§ **課題**:
下の韓国の老後についての文章によると、1990年代に「親の面倒を見るのは当たり前」と思う人は何%以上でしたか。
======== 文書の抜粋 ========
1 韓国では、伝統的に、親が年を取ったら長男が面倒を見るのが当たり前でした

ですから、以前は、男の子を生んで育てさえすれば、老後の心配はありませんでした。
しかし、そのような意識が急激に変化しています。

1990年代には「親の面倒を見るのは当たり前」と思う人が90%以上でした

しかし、今では20%以下に減っているそうです。

そして、親のほうも、自分の老後は自分で見ると考えるようになって来ました。

韓国の年金制度が、形になってきたのは1990年代以降です。

そのため、今のお年寄りは、年金をもらえない人も多く、自分の子供に面倒を見てもらえないお年寄りは、とても貧しい生活をしています。

福祉施設で給食をもらうために長い列を作っています。

これは、豊かになった韓国の、もうひとつの姿です。
老人の自殺率も、2000年以降、急上昇し、以前の3倍になりました。韓国は、社会の変化が急過ぎて、国のシステムがついていっていません。
======== 情報 ========
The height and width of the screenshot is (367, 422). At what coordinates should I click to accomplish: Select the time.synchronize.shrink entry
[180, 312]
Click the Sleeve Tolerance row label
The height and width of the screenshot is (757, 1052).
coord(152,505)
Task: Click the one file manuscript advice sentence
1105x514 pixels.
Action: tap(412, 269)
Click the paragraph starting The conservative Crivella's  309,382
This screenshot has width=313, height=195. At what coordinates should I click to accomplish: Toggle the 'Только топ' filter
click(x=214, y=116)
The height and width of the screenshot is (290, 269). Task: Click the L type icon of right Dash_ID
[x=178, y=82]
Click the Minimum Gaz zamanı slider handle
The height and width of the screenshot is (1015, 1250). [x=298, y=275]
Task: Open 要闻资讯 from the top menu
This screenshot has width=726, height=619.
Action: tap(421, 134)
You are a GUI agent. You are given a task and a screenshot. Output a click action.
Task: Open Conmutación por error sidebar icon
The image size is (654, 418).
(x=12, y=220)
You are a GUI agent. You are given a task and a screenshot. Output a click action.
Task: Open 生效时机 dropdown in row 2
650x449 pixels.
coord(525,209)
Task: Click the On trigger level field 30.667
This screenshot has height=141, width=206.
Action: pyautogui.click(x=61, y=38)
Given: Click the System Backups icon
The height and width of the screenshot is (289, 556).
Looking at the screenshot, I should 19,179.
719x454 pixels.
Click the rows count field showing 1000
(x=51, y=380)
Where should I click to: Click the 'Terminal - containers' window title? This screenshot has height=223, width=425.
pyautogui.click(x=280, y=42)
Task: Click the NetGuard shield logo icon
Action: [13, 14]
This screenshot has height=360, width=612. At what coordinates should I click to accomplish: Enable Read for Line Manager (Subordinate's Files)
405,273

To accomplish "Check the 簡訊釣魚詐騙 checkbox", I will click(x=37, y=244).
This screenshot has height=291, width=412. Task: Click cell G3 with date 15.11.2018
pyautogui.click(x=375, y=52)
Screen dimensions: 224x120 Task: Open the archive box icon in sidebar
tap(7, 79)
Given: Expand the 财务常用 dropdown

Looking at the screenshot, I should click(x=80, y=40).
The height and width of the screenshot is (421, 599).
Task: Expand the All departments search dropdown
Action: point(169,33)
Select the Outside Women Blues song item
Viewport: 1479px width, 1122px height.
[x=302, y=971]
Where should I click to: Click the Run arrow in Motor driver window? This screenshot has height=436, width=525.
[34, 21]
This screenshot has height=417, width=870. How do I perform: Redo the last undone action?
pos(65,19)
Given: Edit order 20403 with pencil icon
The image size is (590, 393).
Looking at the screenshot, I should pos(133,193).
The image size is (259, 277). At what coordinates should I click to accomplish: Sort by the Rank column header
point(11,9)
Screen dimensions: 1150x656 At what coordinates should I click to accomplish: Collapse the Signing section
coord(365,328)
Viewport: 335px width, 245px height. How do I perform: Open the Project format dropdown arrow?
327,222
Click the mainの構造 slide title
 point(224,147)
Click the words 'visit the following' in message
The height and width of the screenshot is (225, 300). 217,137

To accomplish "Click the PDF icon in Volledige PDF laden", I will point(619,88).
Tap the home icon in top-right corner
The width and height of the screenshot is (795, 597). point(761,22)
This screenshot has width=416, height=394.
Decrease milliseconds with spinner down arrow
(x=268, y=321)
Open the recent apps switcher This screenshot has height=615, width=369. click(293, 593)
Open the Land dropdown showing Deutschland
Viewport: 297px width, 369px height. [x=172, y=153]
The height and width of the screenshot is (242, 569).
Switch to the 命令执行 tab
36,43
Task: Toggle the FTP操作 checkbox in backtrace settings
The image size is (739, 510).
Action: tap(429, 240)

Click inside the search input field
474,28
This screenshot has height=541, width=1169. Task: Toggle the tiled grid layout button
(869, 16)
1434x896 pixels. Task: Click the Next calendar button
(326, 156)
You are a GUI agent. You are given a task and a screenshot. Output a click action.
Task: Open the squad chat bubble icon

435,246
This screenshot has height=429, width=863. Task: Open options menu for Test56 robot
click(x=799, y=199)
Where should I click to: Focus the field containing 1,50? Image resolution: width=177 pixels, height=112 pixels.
========
§ **課題の結果**:
90%以上でした。